I have a simple question "should you be with someone who calls you names like bitch, liar, whore etc, especially basing it on assumptions?


I've been abused, I've abused, I've abused my abuser. Ive been cheated on many times by someone who calls me a cheater. These things are never healthy. If this is the foundation (first year), then it can only get worse. It took me 7.5 years, $67,000, 980 miles, a business and 2 families for me to understand that. PLEASE dont make the same mistake I did.

Girl, please! Go back and re-read what you have written after you read my response, child.

The situation that you have described is a toxic, abusive relationship.

You need to RUN not walk away from this boy.

It is clear that he has power and control issues, and as long as he can control your emotions and make you feel miserable, he is content.

He makes himself out to be a martyr, but I'll be straight with you, girl.

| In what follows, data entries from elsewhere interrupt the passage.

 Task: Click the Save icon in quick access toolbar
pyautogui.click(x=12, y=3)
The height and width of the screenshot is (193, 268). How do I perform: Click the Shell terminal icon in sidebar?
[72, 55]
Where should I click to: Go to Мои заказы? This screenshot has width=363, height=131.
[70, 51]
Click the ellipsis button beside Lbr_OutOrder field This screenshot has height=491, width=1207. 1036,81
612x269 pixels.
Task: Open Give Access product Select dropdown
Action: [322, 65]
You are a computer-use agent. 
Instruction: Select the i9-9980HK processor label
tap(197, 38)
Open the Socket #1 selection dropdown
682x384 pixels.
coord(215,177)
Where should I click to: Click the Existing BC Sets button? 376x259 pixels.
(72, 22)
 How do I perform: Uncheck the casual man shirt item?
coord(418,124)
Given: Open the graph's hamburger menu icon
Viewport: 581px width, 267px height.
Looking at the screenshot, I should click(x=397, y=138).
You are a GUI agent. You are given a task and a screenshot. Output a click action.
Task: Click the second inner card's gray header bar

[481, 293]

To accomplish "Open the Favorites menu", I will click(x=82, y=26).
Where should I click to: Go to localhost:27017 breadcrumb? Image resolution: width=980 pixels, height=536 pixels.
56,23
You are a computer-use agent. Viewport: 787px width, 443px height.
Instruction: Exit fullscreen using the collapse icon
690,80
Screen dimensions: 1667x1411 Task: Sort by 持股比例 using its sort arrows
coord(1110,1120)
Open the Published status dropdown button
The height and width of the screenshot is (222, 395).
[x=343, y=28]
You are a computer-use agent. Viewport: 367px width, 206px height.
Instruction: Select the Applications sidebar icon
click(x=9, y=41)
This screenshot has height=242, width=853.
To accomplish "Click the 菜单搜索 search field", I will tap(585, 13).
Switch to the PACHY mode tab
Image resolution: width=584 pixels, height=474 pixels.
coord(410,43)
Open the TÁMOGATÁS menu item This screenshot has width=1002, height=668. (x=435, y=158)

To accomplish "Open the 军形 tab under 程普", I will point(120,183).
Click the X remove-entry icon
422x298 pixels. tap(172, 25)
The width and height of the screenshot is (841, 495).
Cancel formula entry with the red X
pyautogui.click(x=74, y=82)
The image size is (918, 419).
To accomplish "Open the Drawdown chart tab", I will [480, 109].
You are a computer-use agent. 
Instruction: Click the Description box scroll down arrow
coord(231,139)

Most times, these guys are not all upright and righteous. They're just fronting that way. As long as he can make you feel like everything is your fault, and that he is some sort of kind, generous guy to take you back, then he gets to control you.

He controls you further every time he decides to recall what he sees as your past "sins" so that he can degrade you, humiliate you and tell you to kill yourself.

Girl, I'm telling you, that aint love. He absolutely does NOT love you, no matter what he says.

Now re-read what you wrote, and trust me, child, you'll see that I'm right.

Leave him and move on with your life. Don't let him control you for another minute.

If he starts getting aggressive with you, which I will bet he will, you call the police and get a restraining order against him if you have to. You keep yourself as far away from him as possible.

Trust me, he's no good for you.

I don't know you at all, girl, but I know that no matter what you've ever done, you don't deserve to be treated the way that you have described. That's a fact.

Take care, girl, and don't let anyone take you down. You're worthy of better things.